◆ EM QUE CONSISTE ◆
Converta todas as linhas abaixo em uma tabela Markdown com as colunas "Nº" e "Linha", atribuindo a cada uma seu número de ordem e omitindo as linhas em branco.

(Linhas para localização de palavras e elementos)
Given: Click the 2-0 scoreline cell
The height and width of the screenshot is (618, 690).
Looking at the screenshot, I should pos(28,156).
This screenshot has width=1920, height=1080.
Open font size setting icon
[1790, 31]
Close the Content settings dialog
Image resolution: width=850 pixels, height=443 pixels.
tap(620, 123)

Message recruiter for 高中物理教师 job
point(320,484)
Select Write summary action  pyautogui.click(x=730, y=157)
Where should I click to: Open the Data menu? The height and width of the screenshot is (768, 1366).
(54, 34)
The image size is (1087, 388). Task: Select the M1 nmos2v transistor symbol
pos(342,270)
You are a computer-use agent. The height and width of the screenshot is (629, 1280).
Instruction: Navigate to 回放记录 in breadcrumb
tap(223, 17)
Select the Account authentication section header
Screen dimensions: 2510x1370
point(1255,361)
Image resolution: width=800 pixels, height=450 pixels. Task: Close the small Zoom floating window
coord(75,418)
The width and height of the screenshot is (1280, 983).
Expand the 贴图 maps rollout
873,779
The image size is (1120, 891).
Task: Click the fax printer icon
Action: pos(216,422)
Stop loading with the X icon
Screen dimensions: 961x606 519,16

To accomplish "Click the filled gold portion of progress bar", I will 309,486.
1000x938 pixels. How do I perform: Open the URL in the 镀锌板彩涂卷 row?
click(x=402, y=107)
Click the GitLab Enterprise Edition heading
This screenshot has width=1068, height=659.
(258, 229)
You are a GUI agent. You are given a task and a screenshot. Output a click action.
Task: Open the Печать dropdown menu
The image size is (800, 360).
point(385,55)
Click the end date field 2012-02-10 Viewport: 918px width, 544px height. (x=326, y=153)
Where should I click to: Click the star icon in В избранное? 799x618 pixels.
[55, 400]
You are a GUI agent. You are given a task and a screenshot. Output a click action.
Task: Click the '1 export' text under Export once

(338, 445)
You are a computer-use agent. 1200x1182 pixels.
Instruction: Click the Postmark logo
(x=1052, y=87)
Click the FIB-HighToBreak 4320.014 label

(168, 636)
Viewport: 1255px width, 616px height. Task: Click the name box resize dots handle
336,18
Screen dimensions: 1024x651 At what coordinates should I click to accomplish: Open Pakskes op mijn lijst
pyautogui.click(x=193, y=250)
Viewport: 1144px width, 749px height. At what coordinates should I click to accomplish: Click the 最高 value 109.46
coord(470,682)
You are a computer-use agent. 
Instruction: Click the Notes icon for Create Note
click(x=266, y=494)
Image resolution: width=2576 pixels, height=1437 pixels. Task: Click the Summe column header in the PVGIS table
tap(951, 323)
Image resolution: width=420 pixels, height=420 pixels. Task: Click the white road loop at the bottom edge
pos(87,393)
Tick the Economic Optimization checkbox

◆ RESPOSTA REDIGIDA ◆
| Nº | Linha |
|---|---|
| 1 | Given: Click the 2-0 scoreline cell |
| 2 | The height and width of the screenshot is (618, 690). |
| 3 | Looking at the screenshot, I should pos(28,156). |
| 4 | This screenshot has width=1920, height=1080. |
| 5 | Open font size setting icon |
| 6 | [1790, 31] |
| 7 | Close the Content settings dialog |
| 8 | Image resolution: width=850 pixels, height=443 pixels. |
| 9 | tap(620, 123) |
| 10 | Message recruiter for 高中物理教师 job |
| 11 | point(320,484) |
| 12 | Select Write summary action  pyautogui.click(x=730, y=157) |
| 13 | Where should I click to: Open the Data menu? The height and width of the screenshot is (768, 1366). |
| 14 | (54, 34) |
| 15 | The image size is (1087, 388). Task: Select the M1 nmos2v transistor symbol |
| 16 | pos(342,270) |
| 17 | You are a computer-use agent. The height and width of the screenshot is (629, 1280). |
| 18 | Instruction: Navigate to 回放记录 in breadcrumb |
| 19 | tap(223, 17) |
| 20 | Select the Account authentication section header |
| 21 | Screen dimensions: 2510x1370 |
| 22 | point(1255,361) |
| 23 | Image resolution: width=800 pixels, height=450 pixels. Task: Close the small Zoom floating window |
| 24 | coord(75,418) |
| 25 | The width and height of the screenshot is (1280, 983). |
| 26 | Expand the 贴图 maps rollout |
| 27 | 873,779 |
| 28 | The image size is (1120, 891). |
| 29 | Task: Click the fax printer icon |
| 30 | Action: pos(216,422) |
| 31 | Stop loading with the X icon |
| 32 | Screen dimensions: 961x606 519,16 |
| 33 | To accomplish "Click the filled gold portion of progress bar", I will 309,486. |
| 34 | 1000x938 pixels. How do I perform: Open the URL in the 镀锌板彩涂卷 row? |
| 35 | click(x=402, y=107) |
| 36 | Click the GitLab Enterprise Edition heading |
| 37 | This screenshot has width=1068, height=659. |
| 38 | (258, 229) |
| 39 | You are a GUI agent. You are given a task and a screenshot. Output a click action. |
| 40 | Task: Open the Печать dropdown menu |
| 41 | The image size is (800, 360). |
| 42 | point(385,55) |
| 43 | Click the end date field 2012-02-10 Viewport: 918px width, 544px height. (x=326, y=153) |
| 44 | Where should I click to: Click the star icon in В избранное? 799x618 pixels. |
| 45 | [55, 400] |
| 46 | You are a GUI agent. You are given a task and a screenshot. Output a click action. |
| 47 | Task: Click the '1 export' text under Export once |
| 48 | (338, 445) |
| 49 | You are a computer-use agent. 1200x1182 pixels. |
| 50 | Instruction: Click the Postmark logo |
| 51 | (x=1052, y=87) |
| 52 | Click the FIB-HighToBreak 4320.014 label |
| 53 | (168, 636) |
| 54 | Viewport: 1255px width, 616px height. Task: Click the name box resize dots handle |
| 55 | 336,18 |
| 56 | Screen dimensions: 1024x651 At what coordinates should I click to accomplish: Open Pakskes op mijn lijst |
| 57 | pyautogui.click(x=193, y=250) |
| 58 | Viewport: 1144px width, 749px height. At what coordinates should I click to accomplish: Click the 最高 value 109.46 |
| 59 | coord(470,682) |
| 60 | You are a computer-use agent.  |
| 61 | Instruction: Click the Notes icon for Create Note |
| 62 | click(x=266, y=494) |
| 63 | Image resolution: width=2576 pixels, height=1437 pixels. Task: Click the Summe column header in the PVGIS table |
| 64 | tap(951, 323) |
| 65 | Image resolution: width=420 pixels, height=420 pixels. Task: Click the white road loop at the bottom edge |
| 66 | pos(87,393) |
| 67 | Tick the Economic Optimization checkbox |